Jimoh, they said: “Changed the name from Daily Newswatch to Newswatch Times. Our lawyer, Kunle Oyesanya, wrote a letter on November 12, 2014, to Ibrahim’s lawyer, Mr. B. Ayorinde (SAN), complaining of this act of lawlessness.
“The next thing Ibrahim and his company did was to remove Newswatch delivery vans and other assets and took them away from our No. 3 Billingsway, Oregun, in Ikeja, Lagos, premises.”
They added that “even though Justice Buba’s judgement had returned Newswatch to its original owners, Ibrahim employed the service of an Estate Surveyor and Valuers, Messrs Goke Owamoboye and Co of No 82, Kudirat Abiola Way, Oregun, Ikeja, to try to trespass into the property. The valuer placed a notice board on the wall of Newswatch premises seeking to let out the property. Our lawyer had to write a letter to the Estate Surveyor to warn him of the criminality of his action.”
They said from their investigations, “we discovered that Ibrahim was more interested in the choice property at No. 3, Billingsway than an enduring publishing enterprise. We then published a Caveat Emptor in the Vanguard newspaper on February 16 and 19, 2015, stating that the place (No. 3, Billingsway, Oregun, Ikeja) is not for let, lease or sale.
“All these efforts did not stop Ibrahim on his desperate, maniacal mission to acquire by all means property that he is not legally or legitimately entitled to.”
The Newswatch directors alleged that Ibrahim then changed tactics and “tried to use some policemen at Alausa Police Station, Ikeja, to commit a trespass on the premises of Newswatch. We wrote a petition on February 17, 2015, to the state Commissioner of Police complaining about him.
“We were expected to meet with the police on the matter but he refused to turn up, however, we made our case to the police. He brags openly about the fact that he has the police in his pocket. This is of no interest to us but as law-abiding citizens, we will use all lawful means to keep our property from being stolen by anyone, no matter how rich he is.”
Also, they said the publication of October 31, 2017, earlier referred to, contained a number of inaccuracies and discrepancies, explaining that the statement that “Ibrahim won the ownership case at a Federal High Court and the matter was relitigated by the defendants before another Federal High Court presided over by Justice Buba who ruled in favour of Ray Ekpu, Dan Agbese, Yakubu Mohammed and others” is false.
During their negotiations before the share purchase agreement was signed, they said: “Ibrahim mentioned the former President, Chief Olusegun Obasanjo several times as his mentor.

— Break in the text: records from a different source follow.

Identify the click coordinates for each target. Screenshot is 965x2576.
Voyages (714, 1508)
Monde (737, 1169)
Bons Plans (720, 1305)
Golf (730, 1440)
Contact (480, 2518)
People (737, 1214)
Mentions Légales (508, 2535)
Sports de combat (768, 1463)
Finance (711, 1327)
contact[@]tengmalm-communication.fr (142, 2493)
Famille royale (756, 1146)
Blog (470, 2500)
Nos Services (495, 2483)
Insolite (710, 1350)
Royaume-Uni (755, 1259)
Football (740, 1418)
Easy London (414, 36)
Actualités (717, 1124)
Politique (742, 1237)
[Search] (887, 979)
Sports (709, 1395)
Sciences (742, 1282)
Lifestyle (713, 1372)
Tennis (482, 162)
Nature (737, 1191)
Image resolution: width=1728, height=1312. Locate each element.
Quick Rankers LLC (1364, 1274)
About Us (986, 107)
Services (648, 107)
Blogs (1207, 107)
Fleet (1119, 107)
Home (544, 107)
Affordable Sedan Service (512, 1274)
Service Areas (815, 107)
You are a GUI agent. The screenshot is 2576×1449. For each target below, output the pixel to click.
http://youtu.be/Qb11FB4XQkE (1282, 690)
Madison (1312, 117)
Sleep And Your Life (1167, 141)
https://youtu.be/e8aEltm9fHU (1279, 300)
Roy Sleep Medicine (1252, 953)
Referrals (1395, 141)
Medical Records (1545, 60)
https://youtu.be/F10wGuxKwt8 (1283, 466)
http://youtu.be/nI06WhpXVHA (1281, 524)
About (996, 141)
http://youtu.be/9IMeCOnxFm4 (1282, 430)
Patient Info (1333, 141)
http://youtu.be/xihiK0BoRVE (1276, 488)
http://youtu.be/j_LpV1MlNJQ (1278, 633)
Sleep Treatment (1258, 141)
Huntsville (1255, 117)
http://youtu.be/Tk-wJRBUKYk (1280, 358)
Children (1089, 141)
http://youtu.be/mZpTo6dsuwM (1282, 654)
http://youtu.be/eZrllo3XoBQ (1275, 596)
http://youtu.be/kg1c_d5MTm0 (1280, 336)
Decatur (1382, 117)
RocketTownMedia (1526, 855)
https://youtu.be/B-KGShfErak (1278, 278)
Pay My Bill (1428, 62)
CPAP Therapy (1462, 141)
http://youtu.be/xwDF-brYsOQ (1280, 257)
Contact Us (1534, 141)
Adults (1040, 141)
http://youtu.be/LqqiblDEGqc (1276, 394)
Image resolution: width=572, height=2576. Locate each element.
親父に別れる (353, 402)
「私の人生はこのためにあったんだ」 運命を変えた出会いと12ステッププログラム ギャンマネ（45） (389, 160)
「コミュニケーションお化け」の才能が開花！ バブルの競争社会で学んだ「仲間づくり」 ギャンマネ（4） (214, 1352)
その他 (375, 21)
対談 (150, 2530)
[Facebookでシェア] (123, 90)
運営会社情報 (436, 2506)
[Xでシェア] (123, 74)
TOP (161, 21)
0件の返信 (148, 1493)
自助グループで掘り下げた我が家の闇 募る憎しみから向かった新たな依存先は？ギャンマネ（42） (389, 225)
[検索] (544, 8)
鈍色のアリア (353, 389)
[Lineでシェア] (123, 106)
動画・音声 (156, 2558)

“Since we are also friendly with the former president, we decided to report Ibrahim to him. Obasanjo asked us (Ray Ekpu, Dan Agbese, Yakubu Mohammed and Soji Akinrinade) what we wanted. We said we wanted him to invite Ibrahim for a meeting so he can state before him whether he paid us the money or not. Obasanjo told us later that he had invited him a couple of times but he never turned up for the meeting with us.”
“We believe that despite the rot in the Nigeria system, there are still judges with a conscience who will not sell their conscience for a mess of pottage,” the statement said.